Züleyha gittiğinden beri dudaklarımdan dökülen tek cümleydi bu. Ve tam şu anda, burada o karşımdayken anlamını yitirmişti.
“Beni affetmek zorunda değilsin, senden tek isteğim sadece bu defteri alman. Benim için değil, annen için.”
“İstemiyorum, yalan söylüyorsun. Annem için falan değil, kendi çıkarların için o defteri almamı istiyorsun.”
“Züleyha…” Diz çöktüğüm yerden doğruldum ve ona doğru yavaşça adımladım. O ise bedenini hızla geriye çekip istemsizce kasılmama sebep olmuştu. Sevdiğim kadını bu kadar mı korkutmuştum? Gözlerindeki korku ve nefret kalbime adeta bir hançer gibi saplanırken, bakışlarımdaki çaresizlikle birlikte olduğum yerde duraksadım.

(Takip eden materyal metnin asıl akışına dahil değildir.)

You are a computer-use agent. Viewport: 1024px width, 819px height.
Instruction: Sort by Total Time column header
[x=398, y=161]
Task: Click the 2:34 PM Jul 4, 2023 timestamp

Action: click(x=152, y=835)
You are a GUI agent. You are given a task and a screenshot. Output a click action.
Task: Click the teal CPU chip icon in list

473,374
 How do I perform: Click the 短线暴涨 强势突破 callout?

“Bana yine aynı şeyleri yaşatacaksın. Beni yine o zindana sokacaksın!”
Gözlerindeki korku gitgide büyürken biraz daha geriye doğru adımladığında arkasındaki boşluğa baktım. Eğer bir adım daha atarsa, hiçliğin içindeki o boşluğa düşecekti. Ve bu ilk defa olmayacaktı.
“Züleyha, dur... Sakın bir adım daha atma.”
Ben daha cümlemi bitiremeden son adımını da attığında, tahta parçasının ucunda sarsılan bedenine bakıp hızlıca öne doğru atıldım ve belinden sıkıca kavrayıp onu kendime doğru çektim. İkimizin de bakışları aynı anda o boşluğa kilitlenirken, nefes seslerimiz birbirine karışıyordu. Bakışlarımı boşluktan çekip onun yüzüne sabitlediğimde ise korkuyla yutkundum ve kulağına doğru eğilip çaresizce fısıldadım.
“Sana söz veriyorum, bir daha asla o boşlukta süzülmene izin vermeyeceğim Züleyha. Seni defalarca itecek olan o kişi ben olsam dahi buna asla izin vermeyeceğim,asla.”